** Zu erledigende Aufgaben **
1. Prüfe, ob die folgenden Aussagen mit der Meldung über Blizzard und PayPal übereinstimmen, und belege jede Antwort mit ja oder nein und den entscheidenden Worten der Meldung im genauen Wortlaut: (a) Blizzard hat bei PayPal eine Beschwerde eingereicht. (b) Die Information stammt von der Webseite "WoW Inside". (c) PayPal geht gegen die Käufer von Ingame-Währung vor.
2. Führe die Meldung über Blizzard und PayPal im Anschluss an ihren letzten Satz weiter.

** Vorliegender Textauszug **
⟨

31.01.2011, 12:57 Uhr | vb
Der World of Warcraft-Betreiber Blizzard Entertainment hat im Kampf gegen Gold-Verkäufe in dem beliebten MMOG einen neuen Partner rekrutiert. Wie die Webseite "WoW Inside" berichtet, geht nun auch der Online-Bezahldienst PayPal gegen die Verkäufer von Ingame-Währung vor. Hintergrund ist eine Beschwerde, die Blizzard bei PayPal eingereicht hat.

⟩

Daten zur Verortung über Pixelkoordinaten
⟨

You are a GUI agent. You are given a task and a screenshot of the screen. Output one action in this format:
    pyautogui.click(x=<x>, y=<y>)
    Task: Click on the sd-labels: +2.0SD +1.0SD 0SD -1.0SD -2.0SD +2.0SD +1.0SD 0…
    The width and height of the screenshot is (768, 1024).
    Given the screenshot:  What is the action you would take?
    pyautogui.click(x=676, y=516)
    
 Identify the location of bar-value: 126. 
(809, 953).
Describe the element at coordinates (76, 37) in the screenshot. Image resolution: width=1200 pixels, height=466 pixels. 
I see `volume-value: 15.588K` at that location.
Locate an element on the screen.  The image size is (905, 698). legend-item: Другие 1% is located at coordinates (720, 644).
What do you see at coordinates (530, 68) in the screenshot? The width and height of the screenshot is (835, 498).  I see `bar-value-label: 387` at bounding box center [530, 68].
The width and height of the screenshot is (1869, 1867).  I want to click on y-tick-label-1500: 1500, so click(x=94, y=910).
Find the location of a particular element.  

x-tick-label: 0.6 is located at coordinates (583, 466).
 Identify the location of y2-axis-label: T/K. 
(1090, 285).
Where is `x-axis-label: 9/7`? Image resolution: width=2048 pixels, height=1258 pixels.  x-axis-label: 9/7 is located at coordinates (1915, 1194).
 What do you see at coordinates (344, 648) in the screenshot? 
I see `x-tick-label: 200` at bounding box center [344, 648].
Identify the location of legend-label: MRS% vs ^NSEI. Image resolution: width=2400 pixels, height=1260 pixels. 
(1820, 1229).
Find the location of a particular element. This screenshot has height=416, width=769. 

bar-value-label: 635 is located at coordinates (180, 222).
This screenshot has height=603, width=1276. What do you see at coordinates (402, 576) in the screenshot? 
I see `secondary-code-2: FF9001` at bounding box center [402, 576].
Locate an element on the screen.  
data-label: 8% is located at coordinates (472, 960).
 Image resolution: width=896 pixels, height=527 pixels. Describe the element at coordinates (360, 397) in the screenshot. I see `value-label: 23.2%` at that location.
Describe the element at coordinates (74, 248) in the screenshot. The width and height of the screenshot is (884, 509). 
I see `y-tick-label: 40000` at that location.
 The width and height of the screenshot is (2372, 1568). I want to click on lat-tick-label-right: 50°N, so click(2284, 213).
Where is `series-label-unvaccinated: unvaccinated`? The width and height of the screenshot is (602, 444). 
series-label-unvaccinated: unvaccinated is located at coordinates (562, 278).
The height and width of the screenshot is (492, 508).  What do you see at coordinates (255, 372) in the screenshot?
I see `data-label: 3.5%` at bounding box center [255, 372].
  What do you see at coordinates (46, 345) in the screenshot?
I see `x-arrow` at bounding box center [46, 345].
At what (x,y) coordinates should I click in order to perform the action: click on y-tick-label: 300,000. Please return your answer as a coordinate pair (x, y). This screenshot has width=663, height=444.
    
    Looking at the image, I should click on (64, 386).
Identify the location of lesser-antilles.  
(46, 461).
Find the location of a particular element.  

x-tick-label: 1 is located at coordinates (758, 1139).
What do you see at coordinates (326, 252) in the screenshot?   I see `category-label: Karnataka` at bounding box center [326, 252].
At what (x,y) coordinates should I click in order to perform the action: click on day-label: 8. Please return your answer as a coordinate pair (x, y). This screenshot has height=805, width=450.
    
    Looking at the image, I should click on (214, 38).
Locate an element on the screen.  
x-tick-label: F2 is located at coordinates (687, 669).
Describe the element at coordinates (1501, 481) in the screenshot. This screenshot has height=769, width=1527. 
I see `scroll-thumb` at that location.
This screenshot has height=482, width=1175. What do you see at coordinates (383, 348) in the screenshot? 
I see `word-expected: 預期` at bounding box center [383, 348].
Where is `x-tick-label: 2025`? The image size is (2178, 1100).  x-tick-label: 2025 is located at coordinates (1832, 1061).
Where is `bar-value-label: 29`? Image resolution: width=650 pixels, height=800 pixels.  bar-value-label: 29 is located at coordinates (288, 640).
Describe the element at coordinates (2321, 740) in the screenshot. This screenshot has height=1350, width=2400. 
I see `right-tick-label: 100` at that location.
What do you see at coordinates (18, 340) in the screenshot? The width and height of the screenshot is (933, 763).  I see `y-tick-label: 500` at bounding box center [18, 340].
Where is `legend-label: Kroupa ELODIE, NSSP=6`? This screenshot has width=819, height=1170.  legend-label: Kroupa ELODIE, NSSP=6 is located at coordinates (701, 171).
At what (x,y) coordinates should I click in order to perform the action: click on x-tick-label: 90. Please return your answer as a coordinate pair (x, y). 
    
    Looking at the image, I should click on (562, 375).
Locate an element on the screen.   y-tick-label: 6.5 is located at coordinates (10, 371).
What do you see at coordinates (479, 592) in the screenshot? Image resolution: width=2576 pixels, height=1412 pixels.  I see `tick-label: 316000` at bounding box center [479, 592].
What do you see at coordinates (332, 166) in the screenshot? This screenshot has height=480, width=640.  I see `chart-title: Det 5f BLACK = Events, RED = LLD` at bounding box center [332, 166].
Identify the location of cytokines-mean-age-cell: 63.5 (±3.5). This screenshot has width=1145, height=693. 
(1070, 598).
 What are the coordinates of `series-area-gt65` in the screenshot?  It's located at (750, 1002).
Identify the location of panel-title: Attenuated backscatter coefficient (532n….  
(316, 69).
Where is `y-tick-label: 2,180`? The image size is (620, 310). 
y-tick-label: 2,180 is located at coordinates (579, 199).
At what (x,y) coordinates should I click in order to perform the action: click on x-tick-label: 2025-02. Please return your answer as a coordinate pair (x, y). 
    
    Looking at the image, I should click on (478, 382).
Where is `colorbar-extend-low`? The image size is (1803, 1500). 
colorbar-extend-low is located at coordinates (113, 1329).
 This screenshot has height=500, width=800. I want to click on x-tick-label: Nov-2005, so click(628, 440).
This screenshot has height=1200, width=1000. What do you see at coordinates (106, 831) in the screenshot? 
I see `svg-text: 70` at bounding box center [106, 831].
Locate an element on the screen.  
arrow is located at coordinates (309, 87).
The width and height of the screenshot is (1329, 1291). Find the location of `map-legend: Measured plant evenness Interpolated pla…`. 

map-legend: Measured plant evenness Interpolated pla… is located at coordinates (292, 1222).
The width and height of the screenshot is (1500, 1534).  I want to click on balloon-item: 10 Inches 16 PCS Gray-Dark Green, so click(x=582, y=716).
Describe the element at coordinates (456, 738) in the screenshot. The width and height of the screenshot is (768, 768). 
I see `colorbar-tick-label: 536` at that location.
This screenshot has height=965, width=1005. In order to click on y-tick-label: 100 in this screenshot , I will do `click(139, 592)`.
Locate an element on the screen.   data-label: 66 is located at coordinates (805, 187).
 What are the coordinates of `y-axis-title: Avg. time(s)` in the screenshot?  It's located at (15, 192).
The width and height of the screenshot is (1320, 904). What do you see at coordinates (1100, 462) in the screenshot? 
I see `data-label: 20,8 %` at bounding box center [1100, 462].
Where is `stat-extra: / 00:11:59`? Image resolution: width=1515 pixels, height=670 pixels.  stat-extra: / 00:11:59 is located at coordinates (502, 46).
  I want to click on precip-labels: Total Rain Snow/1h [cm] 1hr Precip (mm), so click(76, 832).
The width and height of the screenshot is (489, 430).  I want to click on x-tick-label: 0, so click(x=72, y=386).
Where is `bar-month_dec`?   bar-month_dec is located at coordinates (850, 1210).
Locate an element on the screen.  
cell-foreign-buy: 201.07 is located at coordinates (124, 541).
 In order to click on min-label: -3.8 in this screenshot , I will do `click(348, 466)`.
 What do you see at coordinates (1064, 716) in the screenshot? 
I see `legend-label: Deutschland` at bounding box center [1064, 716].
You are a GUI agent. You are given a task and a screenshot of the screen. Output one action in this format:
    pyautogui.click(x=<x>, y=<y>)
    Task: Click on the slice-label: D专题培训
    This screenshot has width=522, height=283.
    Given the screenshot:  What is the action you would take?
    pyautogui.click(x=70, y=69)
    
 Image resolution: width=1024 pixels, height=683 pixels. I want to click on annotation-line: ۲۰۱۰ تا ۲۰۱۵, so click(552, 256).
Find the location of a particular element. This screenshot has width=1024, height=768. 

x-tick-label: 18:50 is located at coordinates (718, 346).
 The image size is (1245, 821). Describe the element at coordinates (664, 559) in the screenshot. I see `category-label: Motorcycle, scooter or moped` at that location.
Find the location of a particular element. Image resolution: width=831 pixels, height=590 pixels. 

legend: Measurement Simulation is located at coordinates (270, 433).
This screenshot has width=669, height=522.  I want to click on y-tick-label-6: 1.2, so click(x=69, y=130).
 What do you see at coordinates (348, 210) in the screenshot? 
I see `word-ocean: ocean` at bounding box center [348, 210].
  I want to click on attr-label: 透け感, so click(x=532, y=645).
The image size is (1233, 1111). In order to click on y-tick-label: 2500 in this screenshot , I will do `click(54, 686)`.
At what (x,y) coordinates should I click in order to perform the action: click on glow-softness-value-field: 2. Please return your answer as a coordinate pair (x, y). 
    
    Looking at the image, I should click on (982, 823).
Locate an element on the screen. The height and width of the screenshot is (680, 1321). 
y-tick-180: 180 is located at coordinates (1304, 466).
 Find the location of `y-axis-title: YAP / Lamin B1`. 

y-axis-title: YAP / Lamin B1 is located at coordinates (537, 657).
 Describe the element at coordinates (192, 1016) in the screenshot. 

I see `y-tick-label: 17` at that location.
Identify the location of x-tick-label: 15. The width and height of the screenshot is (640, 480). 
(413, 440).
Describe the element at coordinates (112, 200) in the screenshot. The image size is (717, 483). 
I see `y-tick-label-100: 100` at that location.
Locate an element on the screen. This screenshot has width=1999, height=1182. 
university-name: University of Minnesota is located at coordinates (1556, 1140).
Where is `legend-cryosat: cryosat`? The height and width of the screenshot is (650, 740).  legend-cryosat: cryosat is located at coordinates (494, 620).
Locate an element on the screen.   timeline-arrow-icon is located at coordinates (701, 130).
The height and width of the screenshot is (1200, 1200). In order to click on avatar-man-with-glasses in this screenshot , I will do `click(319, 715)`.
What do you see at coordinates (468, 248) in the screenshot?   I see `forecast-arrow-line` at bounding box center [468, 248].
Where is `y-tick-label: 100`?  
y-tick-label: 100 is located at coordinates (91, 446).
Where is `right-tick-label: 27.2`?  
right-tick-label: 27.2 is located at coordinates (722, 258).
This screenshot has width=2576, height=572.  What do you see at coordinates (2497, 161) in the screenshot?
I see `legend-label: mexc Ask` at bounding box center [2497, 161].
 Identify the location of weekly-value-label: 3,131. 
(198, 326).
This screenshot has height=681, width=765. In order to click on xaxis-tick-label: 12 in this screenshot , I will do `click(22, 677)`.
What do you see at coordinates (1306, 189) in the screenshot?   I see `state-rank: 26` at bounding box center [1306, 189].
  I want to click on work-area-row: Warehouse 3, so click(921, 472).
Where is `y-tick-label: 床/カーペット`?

⟩

** Antworten im Überblick **
1.
(a) Ja: „Hintergrund ist eine Beschwerde, die Blizzard bei PayPal eingereicht hat.“
(b) Ja: „Wie die Webseite "WoW Inside" berichtet“
(c) Nein: „geht nun auch der Online-Bezahldienst PayPal gegen die Verkäufer von Ingame-Währung vor“

2.
Darin hat man bekannte Webseiten, auf denen Ingame-Gold gegen echtes Geld angeboten wird, genannt. PayPal hat die Verkäufer daraufhin verwarnt. Der Online-Service kann zudem ab sofort nicht mehr für den Handel mit der Spielwährung genutzt werden. Wer sich nicht einsichtig zeigt und weiterhin mit Spiel-Gold handelt, riskiert eine permanente Verbannung aus PayPal. Hintergrund der Auseinandersetzung ist die Frage, wem die Spielwährung gehört. Blizzard sieht das Gold in WoW als eigenes, geistiges Eigentum und den Handel damit folglich als illegal an.